In this example, we have an attribute that from the server we have it labeled body_attribute, but on the client we just think of it as body. So we already know a way to get rid of that. So what we can do is have an attrs hash. It’ll have the client key and then the server key. So that’s pretty easy to do. But what happens when we have more attributes like this?

So in our books we’ve created these attributes and we’ve changed them and added a _attribute to the end of each of them. So as you can see, this messes up some stuff. It’s not getting these attributes correctly. But we could go in and in our book we could add an attrs hash which fixes all of these. And with this, we’ll be able to get all the data that we need. So you can see how this could get pretty hairy if we had a large library. Fortunately, keyForAttribute is here to help us.

So the first thing we’re going to do is we’re going to generate a new serializer, and we’re just going to call it base. So it’s the default serializer right now. And what we’re going to do is before we make changes to it, we’re going to inherit from it so that quote and book will get whatever is defined in here. And they’ll still be JSONAPISerializers, since that’s what base is based on. So we’re going to delete these attrs and then do it all in one fell swoop in the base serializer.

So keyForAttribute is the method that we’re going to use, and it takes two parameters. The first parameter is the key and the second is the method. method is either serialize or deserialize, and we’ll talk about that a little bit at the end. So the key is the key on the Ember side, and so in one of our attrs if we go back to that, it would be the one on the left, and what we’ll be returning is the one on the right, the key for the server side, so whatever it starts off with and then attribute in this case.

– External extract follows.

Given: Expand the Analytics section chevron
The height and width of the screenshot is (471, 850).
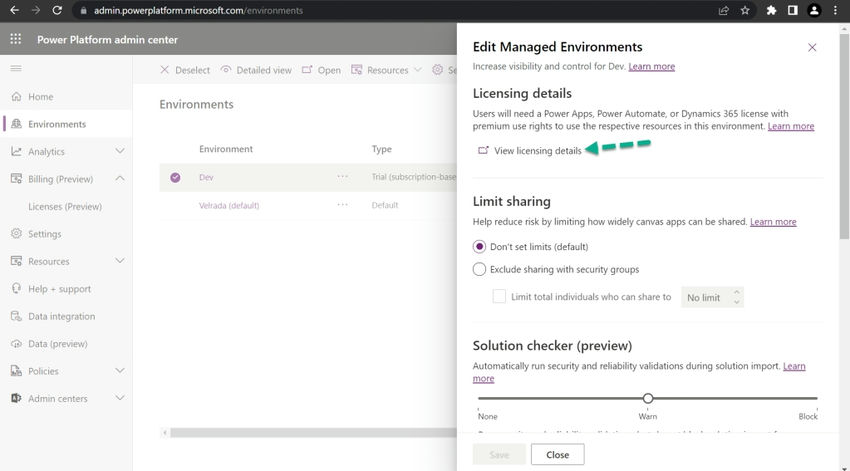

So that’s a fairly easy one. And let’s go ahead and see if it works. So it works mostly. We’ll see that publish year is still undefined. That’s because here publish-year has a dash, and dash was already being taken care of by the default keyForAttribute and it was turning it CamelCase. So what we need to do is instead of directly passing in the key, we need to call super and pass in the results of that. And with that we’ll see that the publish year is correct.

So that’s one of the keyFor methods. We won’t go over keyForLink because we haven’t been using links. But we will go over keyForRelationship briefly. So I’ve basically turned everything uppercase. So here in quotes BOOK is uppercase, and here in books QUOTES is uppercase. And once again, we could take care of this with an attrs hash. So this attrs hash, it’s translating from the lowercase to the uppercase, and things are working, and we could do the same for quote, but then we have to do that for every relationship. And while this relationship is currently... there aren’t that many, the app will grow, and we don’t want to have to add one of these every time. So we’ll delete these and we use keyForRelationship. So this is going to take three parameters, key, relationship, and method. And once again, we’ll be returning what is coming from the server. So we’ll be taking the key from the Ember app and returning what’s in the server. So in this case, we’ll start with super since we already know that’s important, and then we’ll just call toUpperCase, which should put everything in all-capitals, like it is on the server. And that makes everything work again, and working for both quotes and books.

So that’s how you use both of these methods, keyForAttribute and keyForRelationship. There is one more thing. I told you I’d tell you about this method parameter that both of them get. This method parameter, what that is is it’s either serialize or deserialize. And what we’ve been doing in all the videos up until now have been deserialization, getting stuff from the server and putting it on to the Ember app. What serialization is is taking stuff from the Ember app and putting it up to the server. We give that method in keyFor methods so that you can decide if it takes something different, like if it sends something down but it expects something different up, you can handle that. That should be pretty rare. I can’t think of any good reasons to do it, but that doesn’t mean it’s not out there.

So speaking of serialization, that’s what we’re going to be covering next. We’re going to be covering both the serialize method and the specific serialize methods that follow on from that. I’ll see you then.